In this public interest comment to the Federal Trade Commission, Adam Thierer addresses how the Children’s Online Privacy Protection Act (COPPA) affects online content and digital innovation. It goes without saying that COPPA is a complicated law and rule. When considering the rule and proposals to amend it, it is easy to get lost in the weeds and ignore the bigger picture. That would be a mistake. There are broader, more important questions that need to be asked as part of the Federal Trade Commission’s effort to expand this regulatory regime.
These questions involve not only the costs of increased regulation for online-business interests, but the impact of expanded regulation on market structure, competition, and innovation. More importantly, these questions cut to the core of whether the public (including children) will be served with more and better digital innovations in the future. There is no free lunch. Regulation—even well-intentioned regulation like COPPA—is not a costless exercise. There are profound trade-offs for online content and culture that must always be considered.
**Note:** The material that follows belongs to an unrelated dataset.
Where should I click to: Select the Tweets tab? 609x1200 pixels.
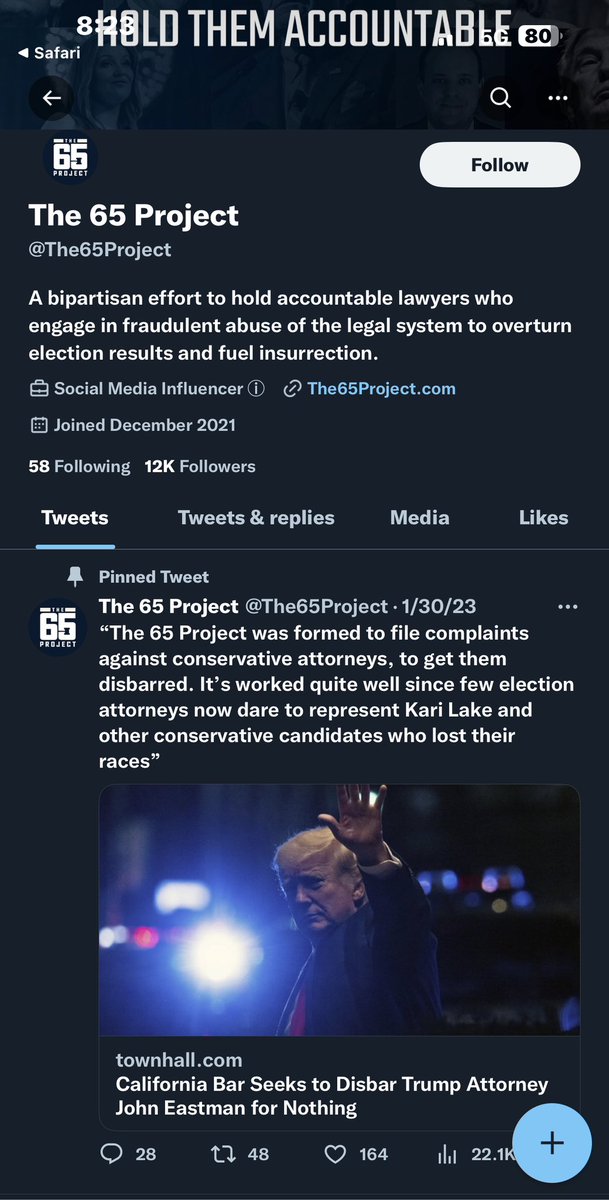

Whatever one thinks about the effectiveness or sensibility of the COPPA regulatory model for the Web 1.0 world, it is clear that the regime is being strained by the unforeseen realities of the Web 2.0 world of hyper-ubiquitous connectivity and user-generated content creation and sharing. The digital genie cannot be put back in the bottle. While COPPA may continue to have a marginal role to play in this rapidly evolving world, that role will likely be increasingly limited by the inherent realities of the information age.